EXERCISE BRIEF
Line by line, transcribe the data below exactly and pass over the images.

INPUT
☆ ☆ ☆ ☆ ☆
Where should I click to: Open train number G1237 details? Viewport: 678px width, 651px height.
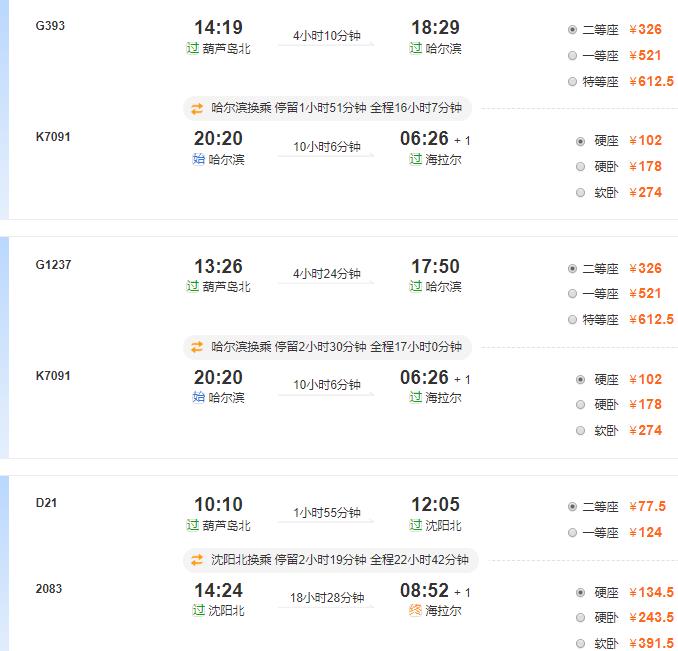tap(53, 265)
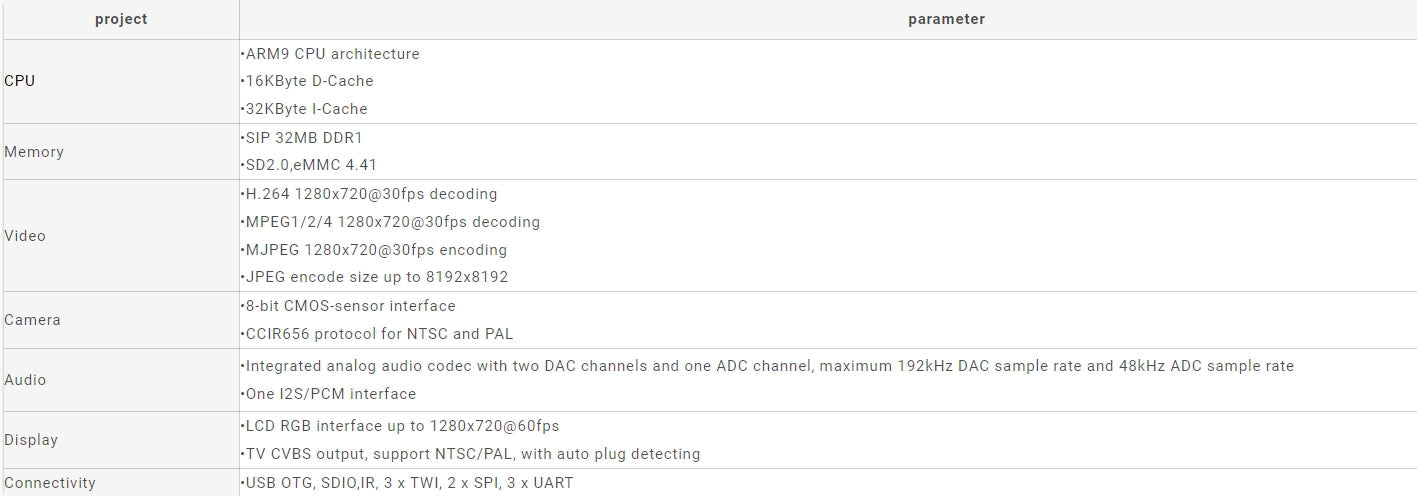This screenshot has width=1417, height=496.
Task: Click the Display row label
Action: (x=31, y=440)
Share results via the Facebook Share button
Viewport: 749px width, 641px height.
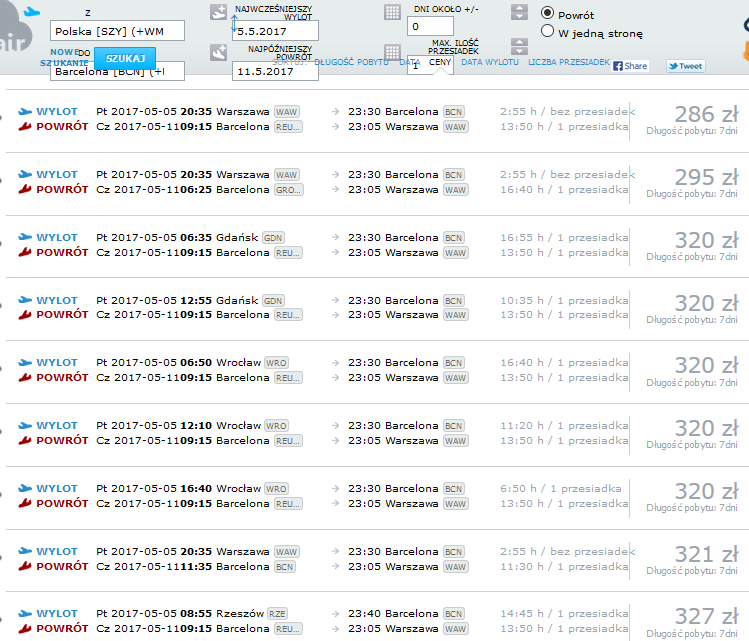pyautogui.click(x=631, y=66)
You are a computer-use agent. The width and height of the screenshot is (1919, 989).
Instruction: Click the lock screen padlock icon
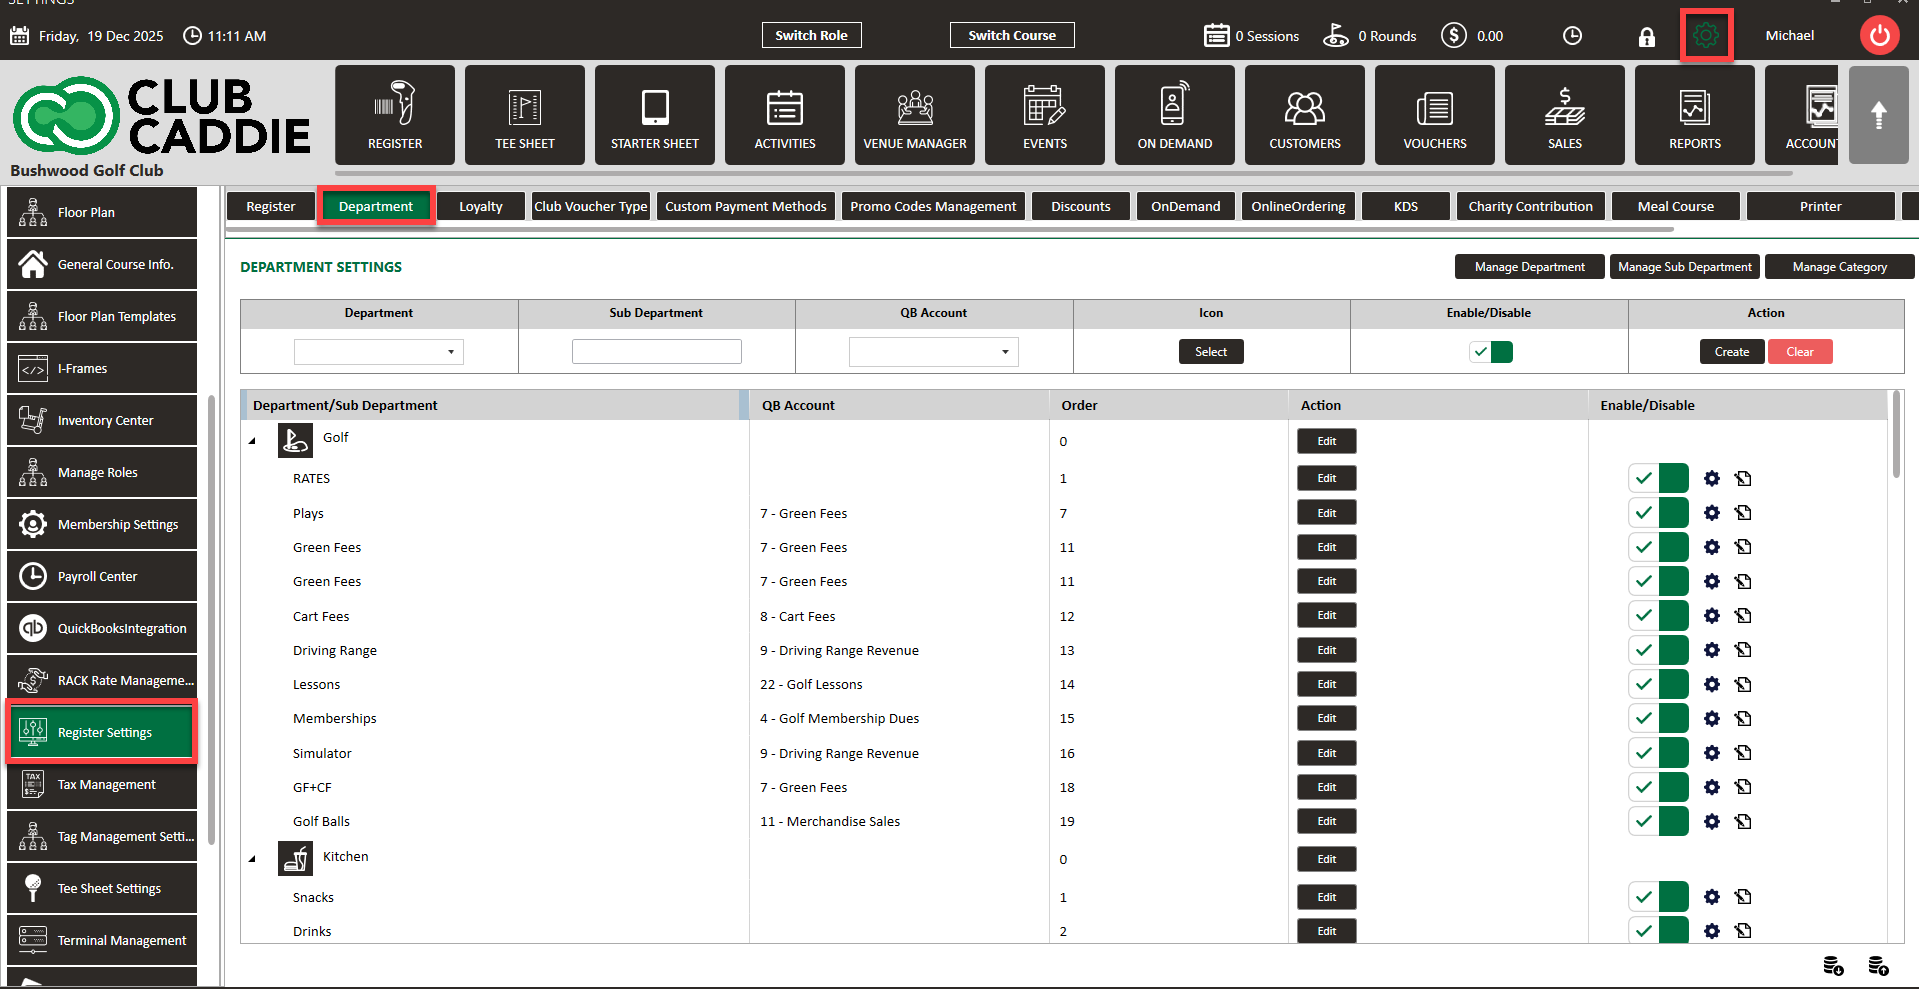pyautogui.click(x=1646, y=37)
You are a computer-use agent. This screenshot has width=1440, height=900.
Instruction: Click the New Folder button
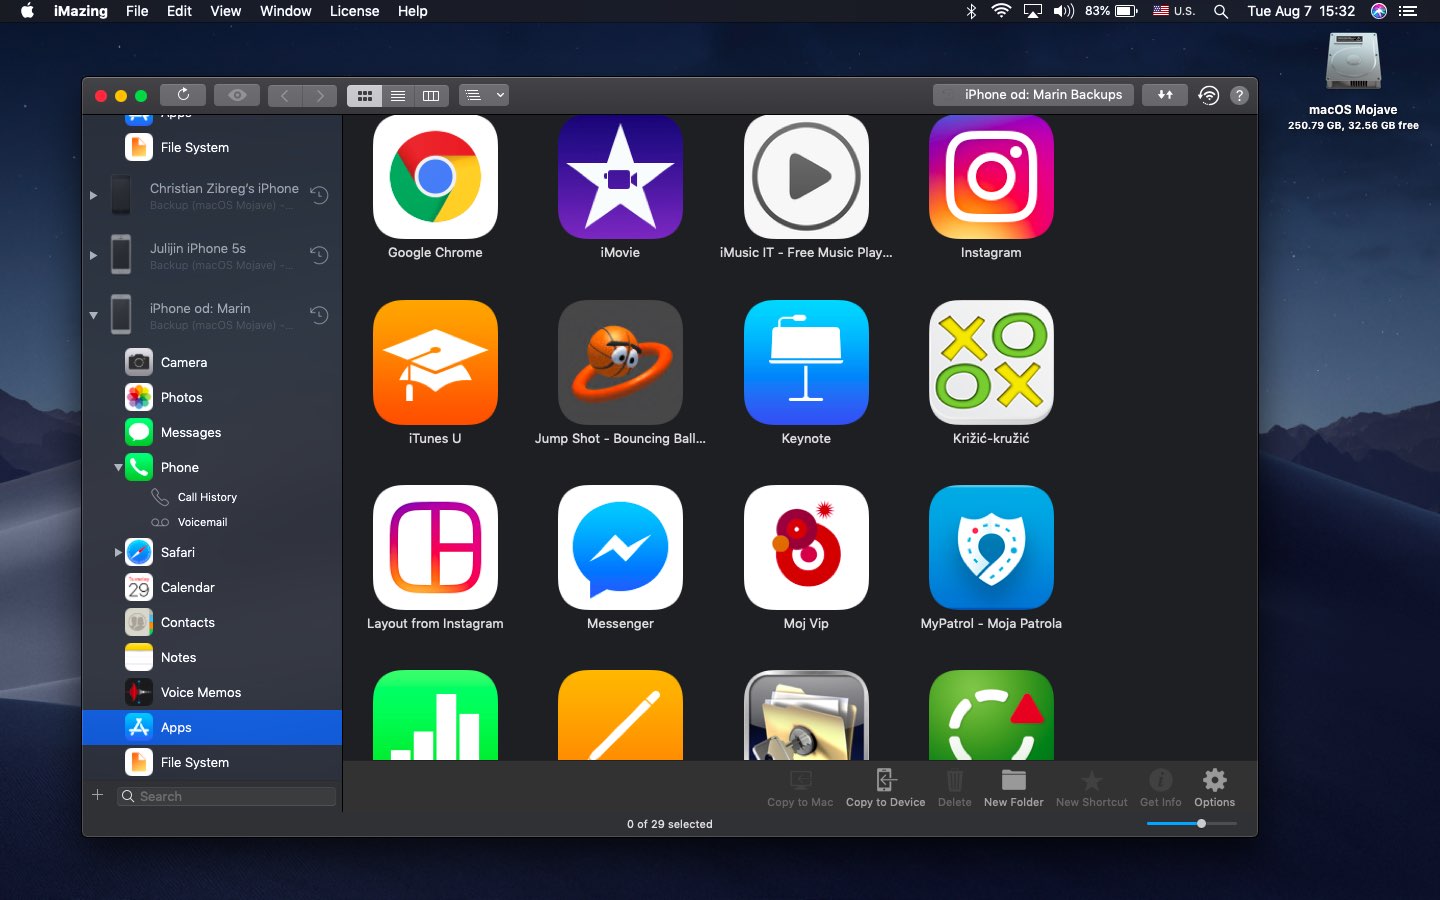tap(1013, 787)
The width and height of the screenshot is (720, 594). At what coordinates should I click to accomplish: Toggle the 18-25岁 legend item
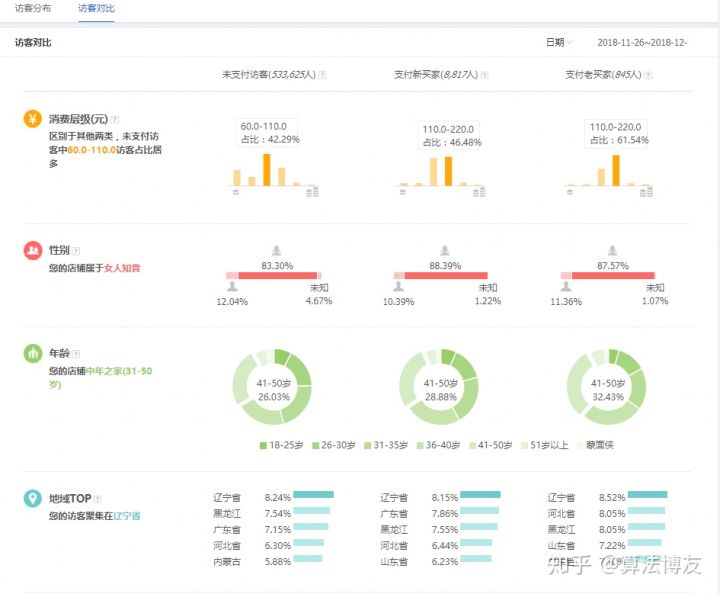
☆ ☆ ☆ ☆ ☆
SOLUTION FOR THIS TASK
Where should I click to: Open train number G1237 details? Viewport: 678px width, 651px height.
tap(53, 265)
This screenshot has width=1417, height=496.
Task: Click the Display row label
Action: (x=31, y=440)
Share results via the Facebook Share button
Viewport: 749px width, 641px height.
pyautogui.click(x=631, y=66)
You are a computer-use agent. The width and height of the screenshot is (1919, 989).
Instruction: Click the lock screen padlock icon
pyautogui.click(x=1646, y=37)
You are a computer-use agent. This screenshot has width=1440, height=900.
Instruction: Click the New Folder button
tap(1013, 787)
The width and height of the screenshot is (720, 594). At what coordinates should I click to accomplish: Toggle the 18-25岁 legend item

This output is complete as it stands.